This vulnerability is an instance of Improper Neutralization of Input During Web Page Generation, commonly referred to as Cross‑Site Scripting (CWE-79). The Video Player and Slider plugin fails to sanitize user‑supplied data before embedding it in the browser’s HTML, allowing an attacker to inject malicious JavaScript. When a victim visits a crafted URL or interacts with the plugin, the injected script runs in the victim’s browser. The attacker could steal session cookies, deface the site, or redirect users to malicious domains. The flaw is reflected – the data is returned unchanged – so it can be triggered by a single malicious request and does not rely on stored data or authentication.

LambertGroup’s WordPress Youtube Vimeo Video Player and Slider plugin, all releases up to and including version 3.8. Any WordPress site that has this plugin installed and has not upgraded to a newer version is potentially vulnerable.
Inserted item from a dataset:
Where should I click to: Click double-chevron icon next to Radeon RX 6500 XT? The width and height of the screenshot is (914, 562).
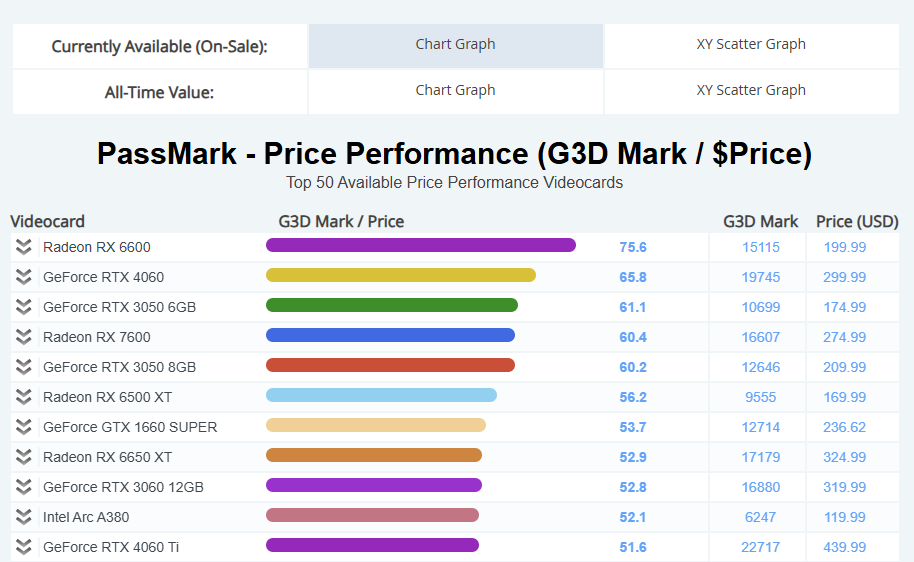click(x=24, y=397)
The CVSS base score of 7.1 places this issue in the high‑to‑critical range, indicating that successful exploitation would compromise confidentiality, integrity, and availability for users who view the vulnerable page. The EPSS score is reported as less than 1 %, signaling that, as of the last data point, the likelihood of real‑world exploitation is low, and the vulnerability has not yet appeared in the CISA KEV catalog. Nevertheless, because the attack requires only a crafted URL and can be triggered remotely, it remains a serious threat. Operators should expect that an attacker could exploit it from anywhere, provided the plugin is enabled and public pages are reachable.